One of the elements I valued most during COVID-19 was the rapid and agile nature of decision making and communication. Some of the bureaucracy that can get in the way was stripped back in both places I worked. But there's a risk you become very reactive in a crisis and you don't get a chance to take a bird's eye view of what you're seeing and learning and what the themes are. In a learning system, you're not just aiming to fix an immediate problem in front of you, you need to look at the double loop of learning, looking at the system it is part of. 

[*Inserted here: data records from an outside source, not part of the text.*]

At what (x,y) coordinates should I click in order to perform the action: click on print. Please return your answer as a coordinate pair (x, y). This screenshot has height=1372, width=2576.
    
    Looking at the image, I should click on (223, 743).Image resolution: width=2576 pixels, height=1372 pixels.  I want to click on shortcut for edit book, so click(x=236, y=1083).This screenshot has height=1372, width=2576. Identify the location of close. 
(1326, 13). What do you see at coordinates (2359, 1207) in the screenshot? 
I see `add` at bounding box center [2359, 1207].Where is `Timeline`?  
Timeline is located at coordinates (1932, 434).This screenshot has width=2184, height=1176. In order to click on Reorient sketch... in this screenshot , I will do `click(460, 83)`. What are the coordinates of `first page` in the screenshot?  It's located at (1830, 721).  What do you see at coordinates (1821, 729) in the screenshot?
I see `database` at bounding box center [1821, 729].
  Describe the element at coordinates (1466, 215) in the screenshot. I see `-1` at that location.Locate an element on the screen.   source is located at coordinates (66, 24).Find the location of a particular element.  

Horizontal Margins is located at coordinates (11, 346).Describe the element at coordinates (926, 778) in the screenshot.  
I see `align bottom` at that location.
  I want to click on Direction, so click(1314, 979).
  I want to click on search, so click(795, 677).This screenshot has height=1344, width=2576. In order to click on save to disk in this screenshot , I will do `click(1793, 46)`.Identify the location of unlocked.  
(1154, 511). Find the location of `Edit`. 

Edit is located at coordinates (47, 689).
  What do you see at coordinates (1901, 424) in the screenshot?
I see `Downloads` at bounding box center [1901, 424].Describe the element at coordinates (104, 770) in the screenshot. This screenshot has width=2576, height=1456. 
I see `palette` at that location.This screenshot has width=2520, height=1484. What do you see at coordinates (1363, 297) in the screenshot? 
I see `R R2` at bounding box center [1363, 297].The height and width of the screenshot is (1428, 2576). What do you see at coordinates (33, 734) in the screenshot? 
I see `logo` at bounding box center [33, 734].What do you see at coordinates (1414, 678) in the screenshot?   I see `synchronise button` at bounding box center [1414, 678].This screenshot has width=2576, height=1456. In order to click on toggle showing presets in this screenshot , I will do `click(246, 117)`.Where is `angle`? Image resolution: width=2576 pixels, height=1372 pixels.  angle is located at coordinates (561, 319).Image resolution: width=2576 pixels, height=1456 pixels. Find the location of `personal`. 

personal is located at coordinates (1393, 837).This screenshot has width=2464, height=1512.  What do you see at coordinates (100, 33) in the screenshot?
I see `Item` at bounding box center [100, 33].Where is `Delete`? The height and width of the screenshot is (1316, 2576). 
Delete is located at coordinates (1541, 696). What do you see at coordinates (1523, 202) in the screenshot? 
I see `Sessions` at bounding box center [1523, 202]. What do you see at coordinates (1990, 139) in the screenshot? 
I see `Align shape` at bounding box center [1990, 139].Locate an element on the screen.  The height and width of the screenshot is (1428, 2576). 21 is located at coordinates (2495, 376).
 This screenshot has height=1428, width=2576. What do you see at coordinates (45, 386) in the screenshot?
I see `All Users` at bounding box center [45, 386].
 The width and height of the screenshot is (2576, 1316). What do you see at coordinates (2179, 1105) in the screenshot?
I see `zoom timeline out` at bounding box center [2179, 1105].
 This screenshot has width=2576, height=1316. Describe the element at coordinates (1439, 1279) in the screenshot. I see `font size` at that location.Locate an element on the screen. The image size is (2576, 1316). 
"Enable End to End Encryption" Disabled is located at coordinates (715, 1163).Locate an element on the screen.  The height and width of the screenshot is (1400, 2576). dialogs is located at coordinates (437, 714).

The experiences of working with people on the front line and witnessing the burden they've experienced, the impacts of some of the policy decisions of the last few years and how that's influenced how the NHS has functioned under the coronavirus pandemic were brought starkly home to me. Our staff are our greatest resource and we need to support them better both physically and psychologically. NHS staff are not a homogenous group and we need to keep our focus on equity and inequality, and the differing impact that COVID-19 has had on staff, patients and communities as we move into the next phase. We need to draw out the learning from how people swung rapidly into action to make change happen, not just in our health and care institutions, but in our communities. The work I am leading on anchor institutions and staff health and wellbeing at the Health Foundation has never felt more important. 

I’ve learned a huge amount about change, improvement and most of all learned about learning. I was only away for three or four months, but it feels like a lifetime’s work. I’m even more clear on our role at the Health Foundation in supporting some of that work of understanding those insights, codifying them and helping people retain and build on improvements.

How will this experience affect your thinking about the work you lead?

I have been an improver for a while but I’ve become a real fan of the lens of learning. In the NHS, I’m seeing that people feel a real sense of responsibility to learn from this time. During COVID-19 I rarely used the term ‘improvement’ with staff and creating a culture of learning was inclusive.
People felt empowered and enabled to do new things and work collaboratively and we need to think about how we don't automatically lock in changes without understanding the bigger system that those changes are part of, what enabled those changes to be a success and ensuring that we understand the impacts they've had.

There are also some unanswered questions for me. We've not really answered the question of what does quality look like in a crisis situation in an NHS context, which will be particularly important if we have a further surge. Things like equity and inequalities have also come out much more strongly than before and I hope to focus on how we use our improvement and learning ‘muscle’ to address these big population health challenges.